• _Exercise brief_: Starting with the opening line of the material, restate every line word for word, and end on the line containing "638x536 pixels.".

+--

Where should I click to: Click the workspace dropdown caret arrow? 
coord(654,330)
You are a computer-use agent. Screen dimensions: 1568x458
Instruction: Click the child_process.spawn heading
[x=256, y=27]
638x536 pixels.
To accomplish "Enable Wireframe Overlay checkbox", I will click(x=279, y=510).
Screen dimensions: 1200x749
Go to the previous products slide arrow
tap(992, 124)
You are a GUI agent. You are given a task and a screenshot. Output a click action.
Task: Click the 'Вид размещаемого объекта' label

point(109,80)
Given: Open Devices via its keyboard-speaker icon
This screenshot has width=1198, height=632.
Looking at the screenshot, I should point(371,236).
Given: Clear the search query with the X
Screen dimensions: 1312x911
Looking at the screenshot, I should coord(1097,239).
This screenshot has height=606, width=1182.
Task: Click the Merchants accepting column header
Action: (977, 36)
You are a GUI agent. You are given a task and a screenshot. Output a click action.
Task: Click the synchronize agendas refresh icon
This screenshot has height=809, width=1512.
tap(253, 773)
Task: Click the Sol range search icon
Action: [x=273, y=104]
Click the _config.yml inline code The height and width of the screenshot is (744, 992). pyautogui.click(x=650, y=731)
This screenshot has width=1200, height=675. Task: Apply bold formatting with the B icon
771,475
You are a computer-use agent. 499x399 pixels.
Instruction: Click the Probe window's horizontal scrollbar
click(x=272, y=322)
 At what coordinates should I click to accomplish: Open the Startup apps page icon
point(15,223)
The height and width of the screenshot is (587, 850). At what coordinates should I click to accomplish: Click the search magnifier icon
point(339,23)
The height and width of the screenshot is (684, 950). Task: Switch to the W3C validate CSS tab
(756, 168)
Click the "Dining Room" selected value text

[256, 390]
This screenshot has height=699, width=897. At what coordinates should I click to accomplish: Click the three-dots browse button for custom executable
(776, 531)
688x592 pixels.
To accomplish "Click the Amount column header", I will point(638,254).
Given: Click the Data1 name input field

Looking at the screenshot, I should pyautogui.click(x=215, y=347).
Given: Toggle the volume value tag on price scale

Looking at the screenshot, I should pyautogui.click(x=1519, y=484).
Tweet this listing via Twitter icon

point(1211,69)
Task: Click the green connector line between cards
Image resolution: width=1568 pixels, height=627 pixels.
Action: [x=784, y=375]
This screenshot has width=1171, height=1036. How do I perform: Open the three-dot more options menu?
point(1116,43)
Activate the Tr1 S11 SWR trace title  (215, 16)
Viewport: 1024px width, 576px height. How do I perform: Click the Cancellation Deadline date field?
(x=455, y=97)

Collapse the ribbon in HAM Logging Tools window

+--

• _Exercise answer_:
Where should I click to: Click the workspace dropdown caret arrow? 
coord(654,330)
You are a computer-use agent. Screen dimensions: 1568x458
Instruction: Click the child_process.spawn heading
[x=256, y=27]
638x536 pixels.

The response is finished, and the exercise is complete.